(EXERCISE INPUT Opens)

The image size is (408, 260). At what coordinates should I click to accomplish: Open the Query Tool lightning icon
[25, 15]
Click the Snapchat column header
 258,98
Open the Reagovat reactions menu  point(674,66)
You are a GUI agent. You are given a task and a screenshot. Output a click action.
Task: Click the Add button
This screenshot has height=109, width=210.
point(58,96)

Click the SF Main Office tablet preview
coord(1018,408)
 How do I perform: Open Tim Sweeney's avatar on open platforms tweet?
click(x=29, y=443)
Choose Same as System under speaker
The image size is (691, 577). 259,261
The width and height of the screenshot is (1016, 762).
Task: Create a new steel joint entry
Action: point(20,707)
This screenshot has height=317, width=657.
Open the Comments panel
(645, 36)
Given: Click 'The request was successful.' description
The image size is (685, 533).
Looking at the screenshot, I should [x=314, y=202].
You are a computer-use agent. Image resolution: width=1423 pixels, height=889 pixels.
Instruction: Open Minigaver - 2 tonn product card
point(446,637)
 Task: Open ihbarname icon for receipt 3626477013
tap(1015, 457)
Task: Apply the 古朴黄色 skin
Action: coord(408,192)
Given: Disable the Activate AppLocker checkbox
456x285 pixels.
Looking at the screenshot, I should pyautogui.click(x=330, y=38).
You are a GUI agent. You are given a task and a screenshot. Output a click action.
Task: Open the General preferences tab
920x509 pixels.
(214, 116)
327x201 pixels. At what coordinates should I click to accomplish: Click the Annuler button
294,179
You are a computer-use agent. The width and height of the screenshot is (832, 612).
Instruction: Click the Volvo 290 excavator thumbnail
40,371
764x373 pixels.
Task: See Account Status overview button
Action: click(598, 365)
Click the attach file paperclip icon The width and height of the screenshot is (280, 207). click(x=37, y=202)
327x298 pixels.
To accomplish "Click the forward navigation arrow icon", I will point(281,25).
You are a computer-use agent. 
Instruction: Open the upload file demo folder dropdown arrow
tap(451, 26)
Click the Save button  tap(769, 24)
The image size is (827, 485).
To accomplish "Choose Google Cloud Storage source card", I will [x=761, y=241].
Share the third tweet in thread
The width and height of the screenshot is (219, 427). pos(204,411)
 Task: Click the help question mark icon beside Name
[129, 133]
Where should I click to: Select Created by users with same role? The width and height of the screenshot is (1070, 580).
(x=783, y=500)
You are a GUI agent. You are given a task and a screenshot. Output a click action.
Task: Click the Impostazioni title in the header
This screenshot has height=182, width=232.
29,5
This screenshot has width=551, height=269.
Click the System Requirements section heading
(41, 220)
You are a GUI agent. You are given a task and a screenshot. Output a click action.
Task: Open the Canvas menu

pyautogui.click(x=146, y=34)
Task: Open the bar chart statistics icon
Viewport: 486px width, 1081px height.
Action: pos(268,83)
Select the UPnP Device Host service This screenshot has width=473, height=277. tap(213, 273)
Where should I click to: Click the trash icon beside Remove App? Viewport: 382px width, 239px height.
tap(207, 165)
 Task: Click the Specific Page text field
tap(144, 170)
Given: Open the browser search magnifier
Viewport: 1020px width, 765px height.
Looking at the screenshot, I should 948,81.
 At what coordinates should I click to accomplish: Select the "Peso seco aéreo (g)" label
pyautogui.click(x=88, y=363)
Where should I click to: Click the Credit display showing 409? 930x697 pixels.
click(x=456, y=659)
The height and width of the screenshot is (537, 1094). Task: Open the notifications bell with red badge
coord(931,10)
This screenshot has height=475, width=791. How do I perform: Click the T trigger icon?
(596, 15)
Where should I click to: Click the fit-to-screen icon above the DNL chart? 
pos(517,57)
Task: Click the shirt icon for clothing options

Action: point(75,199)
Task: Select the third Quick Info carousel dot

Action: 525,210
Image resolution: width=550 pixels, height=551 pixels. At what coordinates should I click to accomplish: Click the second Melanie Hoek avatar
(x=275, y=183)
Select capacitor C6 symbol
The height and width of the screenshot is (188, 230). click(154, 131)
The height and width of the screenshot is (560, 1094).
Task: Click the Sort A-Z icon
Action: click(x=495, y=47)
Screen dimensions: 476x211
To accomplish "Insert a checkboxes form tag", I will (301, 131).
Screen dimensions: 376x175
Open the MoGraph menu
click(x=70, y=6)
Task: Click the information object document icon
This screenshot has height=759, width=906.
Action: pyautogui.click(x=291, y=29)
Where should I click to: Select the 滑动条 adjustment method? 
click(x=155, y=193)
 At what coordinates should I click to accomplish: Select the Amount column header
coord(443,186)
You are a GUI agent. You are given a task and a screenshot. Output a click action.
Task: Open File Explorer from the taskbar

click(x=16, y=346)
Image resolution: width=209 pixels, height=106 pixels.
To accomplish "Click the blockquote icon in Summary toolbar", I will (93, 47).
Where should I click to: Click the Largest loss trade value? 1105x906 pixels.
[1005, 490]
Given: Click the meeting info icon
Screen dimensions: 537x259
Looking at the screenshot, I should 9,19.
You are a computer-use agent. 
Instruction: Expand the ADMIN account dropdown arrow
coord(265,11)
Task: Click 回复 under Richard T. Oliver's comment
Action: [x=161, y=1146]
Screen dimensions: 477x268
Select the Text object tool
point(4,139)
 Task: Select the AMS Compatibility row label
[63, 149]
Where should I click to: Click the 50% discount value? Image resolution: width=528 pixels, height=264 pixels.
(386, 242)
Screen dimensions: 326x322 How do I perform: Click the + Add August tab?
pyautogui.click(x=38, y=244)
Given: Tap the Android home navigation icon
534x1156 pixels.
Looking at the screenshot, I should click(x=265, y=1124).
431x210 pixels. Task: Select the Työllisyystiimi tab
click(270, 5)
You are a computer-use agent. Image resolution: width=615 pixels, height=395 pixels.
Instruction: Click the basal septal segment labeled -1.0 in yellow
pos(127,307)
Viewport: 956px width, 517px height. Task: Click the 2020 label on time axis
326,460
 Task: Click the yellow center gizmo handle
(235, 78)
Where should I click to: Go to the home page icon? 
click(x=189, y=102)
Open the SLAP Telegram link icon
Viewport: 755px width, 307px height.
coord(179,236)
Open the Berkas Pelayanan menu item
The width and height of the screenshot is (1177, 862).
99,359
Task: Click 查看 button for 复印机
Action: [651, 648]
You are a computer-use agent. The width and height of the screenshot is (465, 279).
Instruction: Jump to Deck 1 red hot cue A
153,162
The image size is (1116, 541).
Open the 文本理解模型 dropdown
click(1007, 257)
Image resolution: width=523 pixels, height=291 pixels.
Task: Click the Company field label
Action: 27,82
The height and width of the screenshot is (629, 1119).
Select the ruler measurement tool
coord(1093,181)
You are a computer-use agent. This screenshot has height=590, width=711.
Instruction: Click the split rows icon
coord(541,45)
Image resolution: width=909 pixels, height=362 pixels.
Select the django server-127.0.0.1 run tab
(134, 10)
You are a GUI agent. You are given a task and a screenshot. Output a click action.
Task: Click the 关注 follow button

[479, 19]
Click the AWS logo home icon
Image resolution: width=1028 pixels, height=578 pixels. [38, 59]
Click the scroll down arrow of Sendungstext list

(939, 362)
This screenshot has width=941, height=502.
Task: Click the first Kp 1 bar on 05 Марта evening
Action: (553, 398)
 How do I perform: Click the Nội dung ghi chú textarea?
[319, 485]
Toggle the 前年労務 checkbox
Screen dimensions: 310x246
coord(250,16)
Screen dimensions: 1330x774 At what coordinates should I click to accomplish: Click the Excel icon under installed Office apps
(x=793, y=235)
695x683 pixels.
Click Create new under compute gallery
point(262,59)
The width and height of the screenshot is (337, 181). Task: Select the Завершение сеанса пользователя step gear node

(EXERCISE INPUT Closes)

### EXERCISE
Quote the data in full, keeping each word unchanged.

### EXERCISE SOLUTION
The image size is (408, 260). At what coordinates should I click to accomplish: Open the Query Tool lightning icon
[25, 15]
Click the Snapchat column header
 258,98
Open the Reagovat reactions menu  point(674,66)
You are a GUI agent. You are given a task and a screenshot. Output a click action.
Task: Click the Add button
This screenshot has height=109, width=210.
point(58,96)

Click the SF Main Office tablet preview
coord(1018,408)
 How do I perform: Open Tim Sweeney's avatar on open platforms tweet?
click(x=29, y=443)
Choose Same as System under speaker
The image size is (691, 577). 259,261
The width and height of the screenshot is (1016, 762).
Task: Create a new steel joint entry
Action: point(20,707)
This screenshot has height=317, width=657.
Open the Comments panel
(645, 36)
Given: Click 'The request was successful.' description
The image size is (685, 533).
Looking at the screenshot, I should [x=314, y=202].
You are a computer-use agent. Image resolution: width=1423 pixels, height=889 pixels.
Instruction: Open Minigaver - 2 tonn product card
point(446,637)
 Task: Open ihbarname icon for receipt 3626477013
tap(1015, 457)
Task: Apply the 古朴黄色 skin
Action: coord(408,192)
Given: Disable the Activate AppLocker checkbox
456x285 pixels.
Looking at the screenshot, I should pyautogui.click(x=330, y=38).
You are a GUI agent. You are given a task and a screenshot. Output a click action.
Task: Open the General preferences tab
920x509 pixels.
(214, 116)
327x201 pixels. At what coordinates should I click to accomplish: Click the Annuler button
294,179
You are a computer-use agent. The width and height of the screenshot is (832, 612).
Instruction: Click the Volvo 290 excavator thumbnail
40,371
764x373 pixels.
Task: See Account Status overview button
Action: click(598, 365)
Click the attach file paperclip icon The width and height of the screenshot is (280, 207). click(x=37, y=202)
327x298 pixels.
To accomplish "Click the forward navigation arrow icon", I will point(281,25).
You are a computer-use agent. 
Instruction: Open the upload file demo folder dropdown arrow
tap(451, 26)
Click the Save button  tap(769, 24)
The image size is (827, 485).
To accomplish "Choose Google Cloud Storage source card", I will [x=761, y=241].
Share the third tweet in thread
The width and height of the screenshot is (219, 427). pos(204,411)
 Task: Click the help question mark icon beside Name
[129, 133]
Where should I click to: Select Created by users with same role? The width and height of the screenshot is (1070, 580).
(x=783, y=500)
You are a GUI agent. You are given a task and a screenshot. Output a click action.
Task: Click the Impostazioni title in the header
This screenshot has height=182, width=232.
29,5
This screenshot has width=551, height=269.
Click the System Requirements section heading
(41, 220)
You are a GUI agent. You are given a task and a screenshot. Output a click action.
Task: Open the Canvas menu

pyautogui.click(x=146, y=34)
Task: Open the bar chart statistics icon
Viewport: 486px width, 1081px height.
Action: pos(268,83)
Select the UPnP Device Host service This screenshot has width=473, height=277. tap(213, 273)
Where should I click to: Click the trash icon beside Remove App? Viewport: 382px width, 239px height.
tap(207, 165)
 Task: Click the Specific Page text field
tap(144, 170)
Given: Open the browser search magnifier
Viewport: 1020px width, 765px height.
Looking at the screenshot, I should 948,81.
 At what coordinates should I click to accomplish: Select the "Peso seco aéreo (g)" label
pyautogui.click(x=88, y=363)
Where should I click to: Click the Credit display showing 409? 930x697 pixels.
click(x=456, y=659)
The height and width of the screenshot is (537, 1094). Task: Open the notifications bell with red badge
coord(931,10)
This screenshot has height=475, width=791. How do I perform: Click the T trigger icon?
(596, 15)
Where should I click to: Click the fit-to-screen icon above the DNL chart? 
pos(517,57)
Task: Click the shirt icon for clothing options

Action: point(75,199)
Task: Select the third Quick Info carousel dot

Action: 525,210
Image resolution: width=550 pixels, height=551 pixels. At what coordinates should I click to accomplish: Click the second Melanie Hoek avatar
(x=275, y=183)
Select capacitor C6 symbol
The height and width of the screenshot is (188, 230). click(154, 131)
The height and width of the screenshot is (560, 1094).
Task: Click the Sort A-Z icon
Action: click(x=495, y=47)
Screen dimensions: 476x211
To accomplish "Insert a checkboxes form tag", I will (301, 131).
Screen dimensions: 376x175
Open the MoGraph menu
click(x=70, y=6)
Task: Click the information object document icon
This screenshot has height=759, width=906.
Action: pyautogui.click(x=291, y=29)
Where should I click to: Select the 滑动条 adjustment method? 
click(x=155, y=193)
 At what coordinates should I click to accomplish: Select the Amount column header
coord(443,186)
You are a GUI agent. You are given a task and a screenshot. Output a click action.
Task: Open File Explorer from the taskbar

click(x=16, y=346)
Image resolution: width=209 pixels, height=106 pixels.
To accomplish "Click the blockquote icon in Summary toolbar", I will (93, 47).
Where should I click to: Click the Largest loss trade value? 1105x906 pixels.
[1005, 490]
Given: Click the meeting info icon
Screen dimensions: 537x259
Looking at the screenshot, I should 9,19.
You are a computer-use agent. 
Instruction: Expand the ADMIN account dropdown arrow
coord(265,11)
Task: Click 回复 under Richard T. Oliver's comment
Action: [x=161, y=1146]
Screen dimensions: 477x268
Select the Text object tool
point(4,139)
 Task: Select the AMS Compatibility row label
[63, 149]
Where should I click to: Click the 50% discount value? Image resolution: width=528 pixels, height=264 pixels.
(386, 242)
Screen dimensions: 326x322 How do I perform: Click the + Add August tab?
pyautogui.click(x=38, y=244)
Given: Tap the Android home navigation icon
534x1156 pixels.
Looking at the screenshot, I should click(x=265, y=1124).
431x210 pixels. Task: Select the Työllisyystiimi tab
click(270, 5)
You are a computer-use agent. Image resolution: width=615 pixels, height=395 pixels.
Instruction: Click the basal septal segment labeled -1.0 in yellow
pos(127,307)
Viewport: 956px width, 517px height. Task: Click the 2020 label on time axis
326,460
 Task: Click the yellow center gizmo handle
(235, 78)
Where should I click to: Go to the home page icon? 
click(x=189, y=102)
Open the SLAP Telegram link icon
Viewport: 755px width, 307px height.
coord(179,236)
Open the Berkas Pelayanan menu item
The width and height of the screenshot is (1177, 862).
99,359
Task: Click 查看 button for 复印机
Action: [651, 648]
You are a computer-use agent. The width and height of the screenshot is (465, 279).
Instruction: Jump to Deck 1 red hot cue A
153,162
The image size is (1116, 541).
Open the 文本理解模型 dropdown
click(1007, 257)
Image resolution: width=523 pixels, height=291 pixels.
Task: Click the Company field label
Action: 27,82
The height and width of the screenshot is (629, 1119).
Select the ruler measurement tool
coord(1093,181)
You are a computer-use agent. This screenshot has height=590, width=711.
Instruction: Click the split rows icon
coord(541,45)
Image resolution: width=909 pixels, height=362 pixels.
Select the django server-127.0.0.1 run tab
(134, 10)
You are a GUI agent. You are given a task and a screenshot. Output a click action.
Task: Click the 关注 follow button

[479, 19]
Click the AWS logo home icon
Image resolution: width=1028 pixels, height=578 pixels. [38, 59]
Click the scroll down arrow of Sendungstext list

(939, 362)
This screenshot has width=941, height=502.
Task: Click the first Kp 1 bar on 05 Марта evening
Action: (553, 398)
 How do I perform: Click the Nội dung ghi chú textarea?
[319, 485]
Toggle the 前年労務 checkbox
Screen dimensions: 310x246
coord(250,16)
Screen dimensions: 1330x774 At what coordinates should I click to accomplish: Click the Excel icon under installed Office apps
(x=793, y=235)
695x683 pixels.
Click Create new under compute gallery
point(262,59)
The width and height of the screenshot is (337, 181). Task: Select the Завершение сеанса пользователя step gear node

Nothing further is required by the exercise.